At last, the curtain is rising on other stars-in-waiting. In 2007, Mayra Andrade debuted with the gorgeous Navega (Sterns Music, 2007), in which the 23-year old mixed morna with sunnier tracks owing more to Brazilian samba and bossa nova.



And now Evora and Andrade have been joined by Evora's close contemporary Titina (Albertina Rodrigues Almeida), who has returned to the studios after an absence of fifteen years—disenchanted with the music business, Titina quit recording right after releasing her debut album, Titina Canta B.Leza (Sel, 1993), basing herself in Lisbon, Portugal and making intermittent appearances at world music festivals.



On her comeback album, the Lisbon-recorded Cruel Destino, a 10-track collection of classic morna material, Titina starts up right where she left off in 1993, with three more songs written by the seminal post-war Cape Verdean poet and composer B.Leza, plus another seven written by members of his circle.



Titina is accompanied by an authentic morna line-up featuring guitars—both Portugese and Brazilian—violins, clarinet and percussion, given beguiling salon arrangements by Humberto Ramos, who also produces and plays acoustic piano.



The music—poignant melodies sung over guitar and violin counterpoints and subtle but insistent, slow-to-mid tempo, courtly dance rhythms—could be described as heavenly, if heaven was flecked with sadness and loneliness.
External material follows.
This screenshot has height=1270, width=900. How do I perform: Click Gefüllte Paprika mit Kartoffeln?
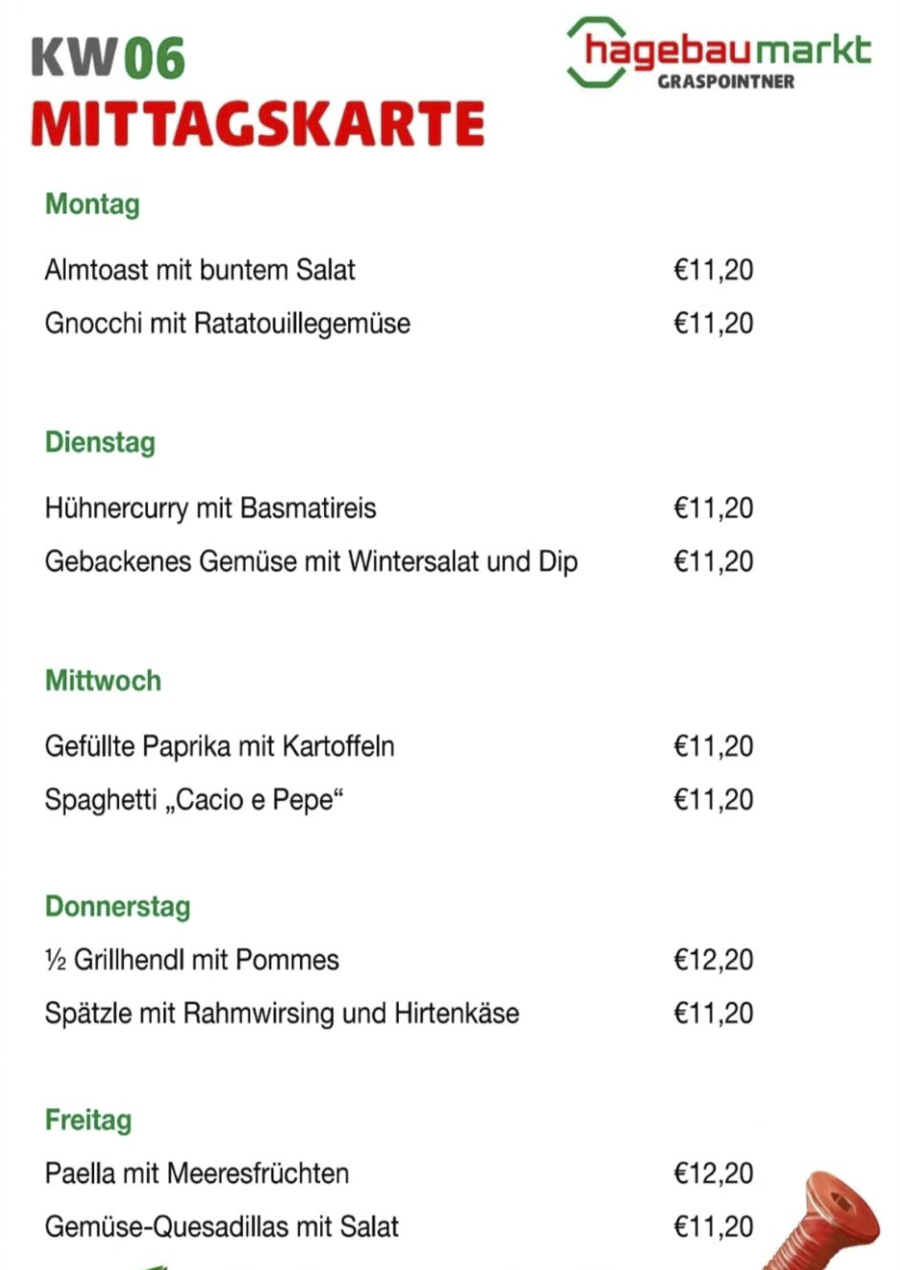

Cape Verde's role as an international shipping centre went into terminal decline following the Second World War, and many people were forced to emigrate in order to support their families. Lovers' partings inspired many classic morna songs.



Two tracks—"A Mim Na Melo Di Mar" (Me In The Middle Of The Sea) and "Sala Travda" (Tight Skirt)—are more up-tempo and (Portugese lyrics aside) sound more lighthearted. But even at its most mournfully intense, the best morna, like the best blues or the best tango, somehow strengthens the resolve of the listener. Cruel Destino, despite its title, will raise the spirits rather than depress them. A deep and beautiful album.


Track Listing: Alo Alo Sao Vicente; Separaco; Catatau; Oriuntina; Paixao Natural; A Mim Na Meio Di Mar; Deguosto Profundo; Saia Travada; Madrugada Linda; Cruel Destino.

Personnel: Titina: vocals; Bau: 12-string guitar; Djon Luz: cavaquinho; Humberto Ramos: piano; Costa Neto: bass; Vaiss: guitar (1-3, 6, 8); Atito: guitar (4, 5, 7, 9, 10); Miroca: percussion; To Barbosa: violin; Paulo Viana: violin; Antonio Figueiredo: violin; D.Salome: clarinet; Vaiss: backing vocals; Costa Neto: backing vocals; Djon Luz: backing vocals; Mrioca: backing vocals.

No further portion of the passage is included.